## DIRECTIONS
Every line from the one with "Task: Click the Save floppy disk icon" to the end of the listing below must be printed exactly, with no other text and no pictures.

## PROVIDED MATERIAL

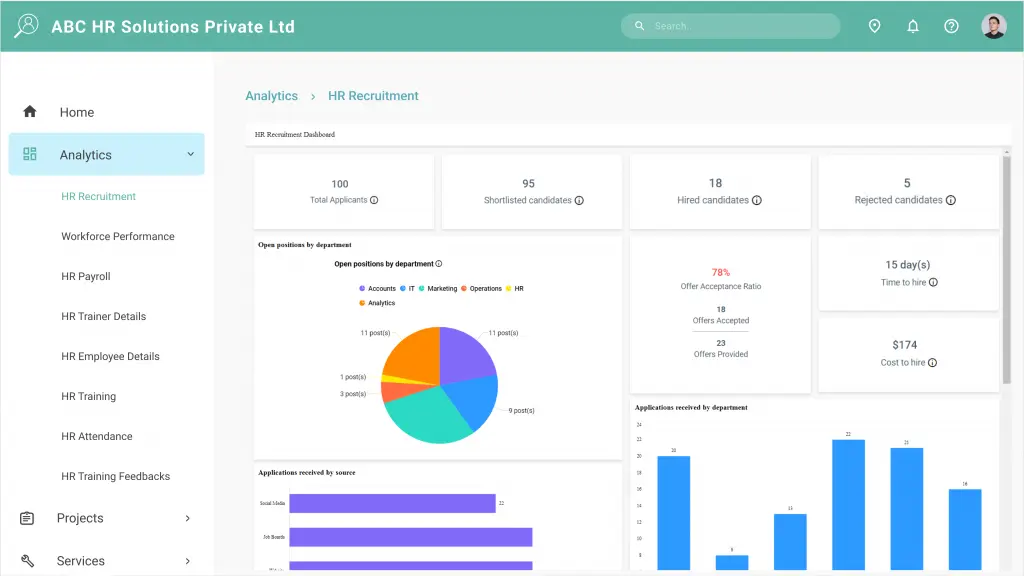
Task: Click inside the Search field
Action: [x=730, y=26]
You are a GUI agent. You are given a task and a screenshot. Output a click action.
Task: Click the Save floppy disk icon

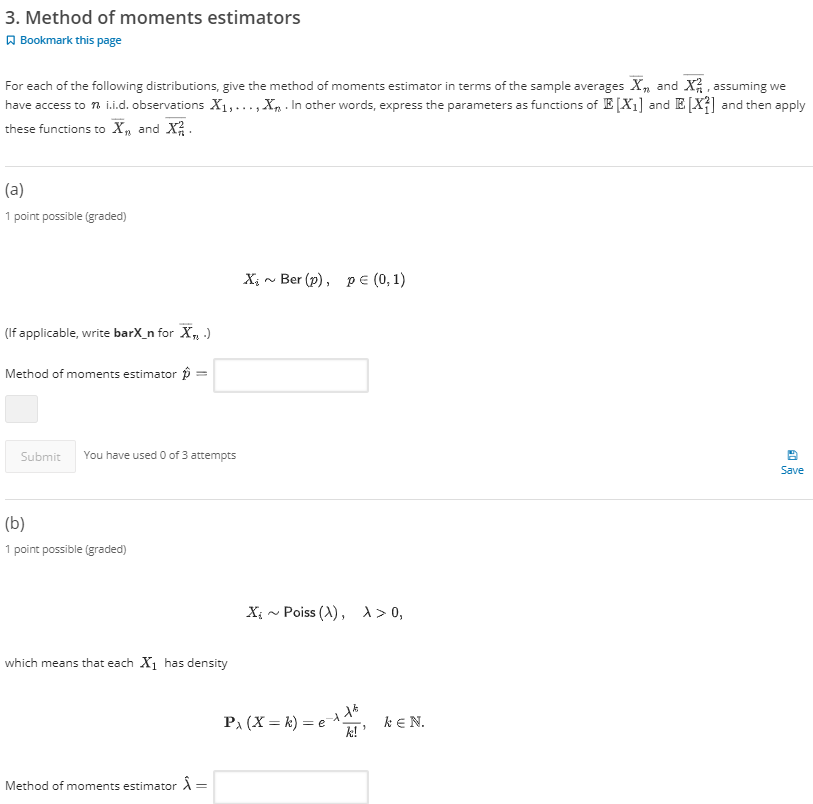(x=793, y=456)
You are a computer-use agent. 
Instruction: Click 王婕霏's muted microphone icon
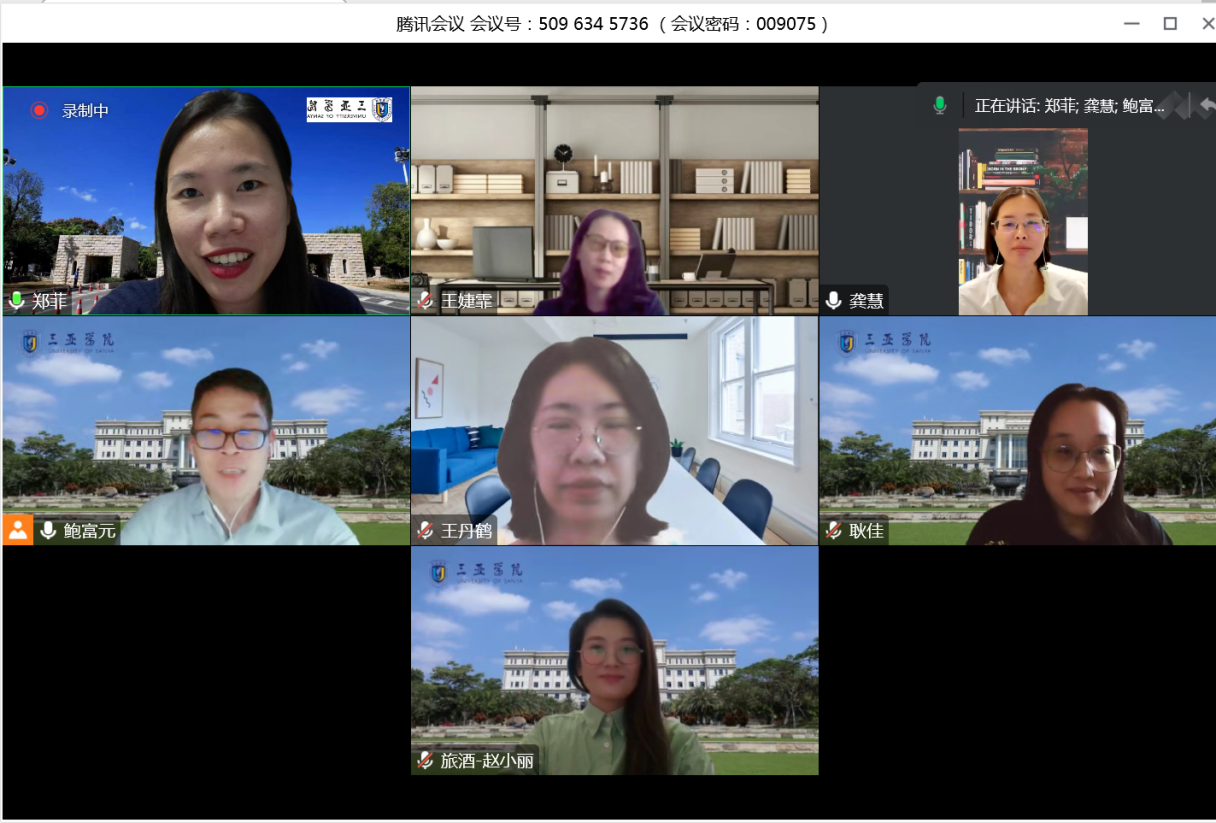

## YOUR SOLUTION
Task: Click the Save floppy disk icon

(x=793, y=456)
You are a computer-use agent. 
Instruction: Click 王婕霏's muted microphone icon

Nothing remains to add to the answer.